
  2. Loved this! We do all want to leave our mark on the world, but problems arise when we realize that our vision isn’t the same as everyone else’s vision. Once again, you came up with a post that is working on two entirely different levels …

  3. Wow! I don’t know how deep your pond is, Almost Iowa, but this blog post was plenty deep. Of course, you had to bring in your signature humor to lighten the ending. Certainly when we are working on our dreams there are others who render unsolicited opinions along the way. Overcoming obstacles depends on what we are willing to give up to traverse them. Good luck on renewing your pond!

  4. Now that you have finished with the copper sulfate take a tip from a former pond owner. You need a balance of flora and fauna designed to strike a balance. The green stuff is food. Many species of fish eat it eagerly. Other fish love the mosquito eggs and larva. Your local AG extension can give you advice. You also need O2 to keep things going. An aerator works nicely and is nothing but a pump that shoots water into the air. (if electricity is close) Also, a filter can be built out of a box filled with sand or rock or anything that can be washed. Moving the water in and out of the box where the water comes in high and goes out low works well. You can ignore all of this.

Problems to work on
1. In the blog comments about the pond, list every food that the fourth comment says fish eat.
2. Retype the passage of the blog comments starting at "4. Now that" and ending at "all of this.".

[Records drawn from a dataset]
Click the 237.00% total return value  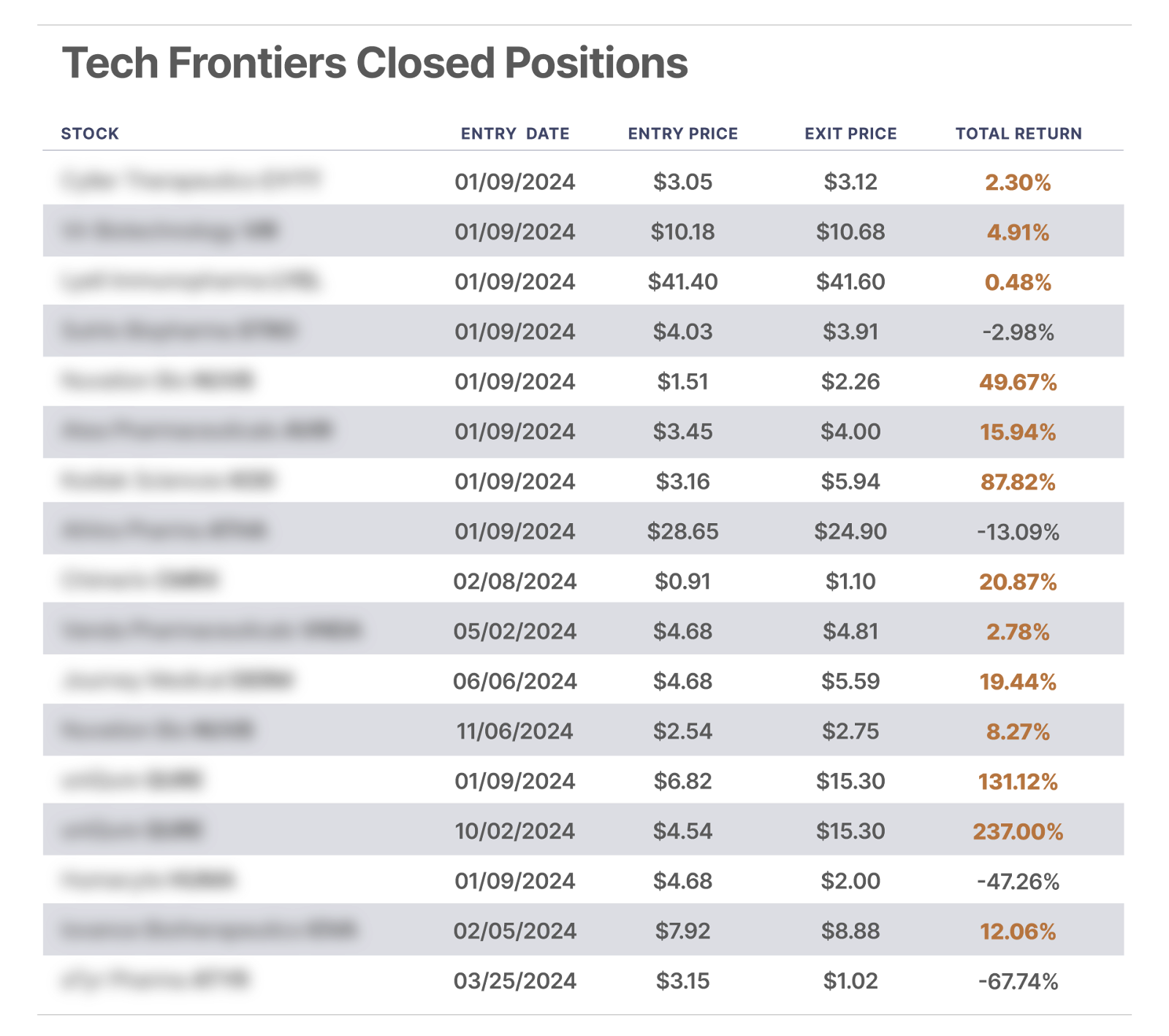point(1018,831)
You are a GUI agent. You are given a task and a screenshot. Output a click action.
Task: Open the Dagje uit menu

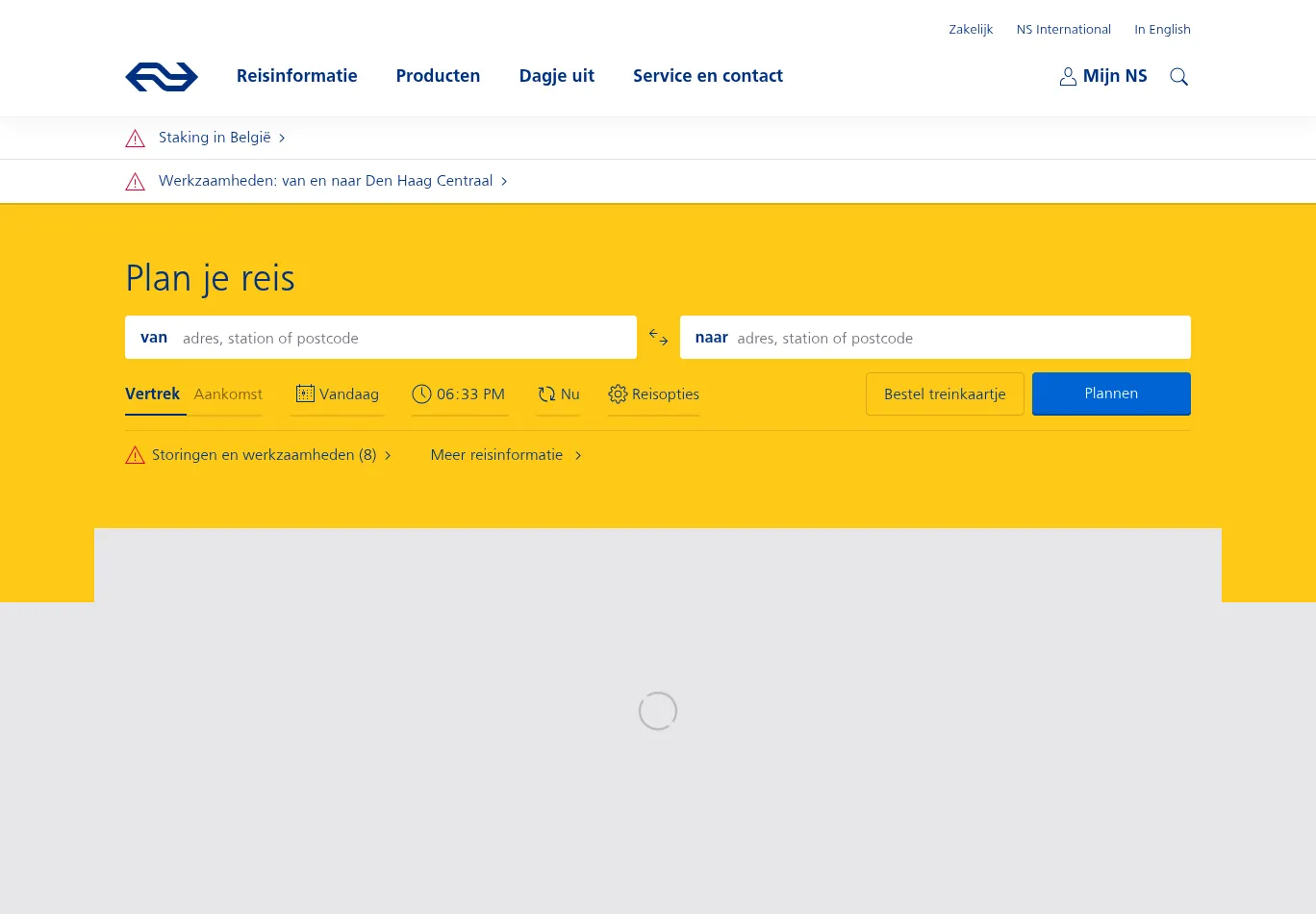556,76
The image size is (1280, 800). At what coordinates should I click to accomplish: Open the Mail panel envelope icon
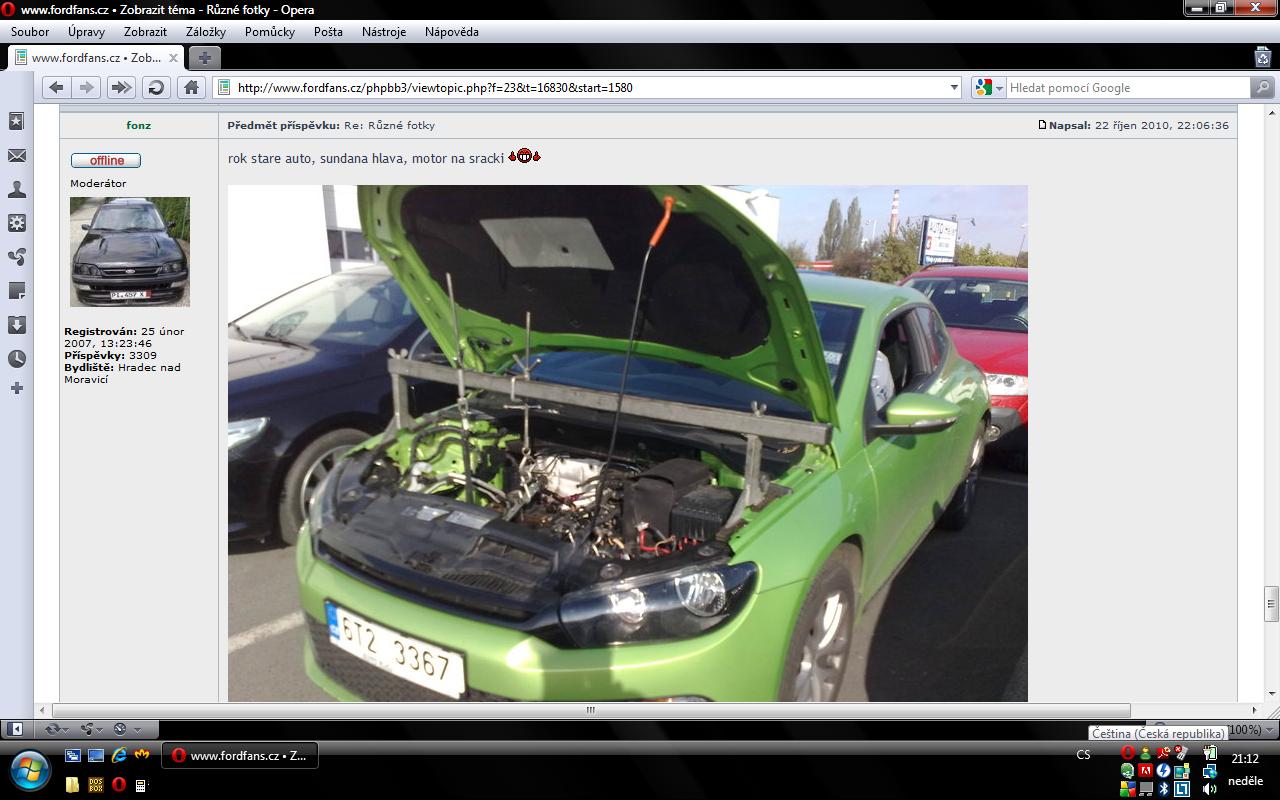[17, 156]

Responses to the exercise
1.
- the green stuff
- mosquito eggs
- mosquito larva

2.
4. Now that you have finished with the copper sulfate take a tip from a former pond owner. You need a balance of flora and fauna designed to strike a balance. The green stuff is food. Many species of fish eat it eagerly. Other fish love the mosquito eggs and larva. Your local AG extension can give you advice. You also need O2 to keep things going. An aerator works nicely and is nothing but a pump that shoots water into the air. (if electricity is close) Also, a filter can be built out of a box filled with sand or rock or anything that can be washed. Moving the water in and out of the box where the water comes in high and goes out low works well. You can ignore all of this.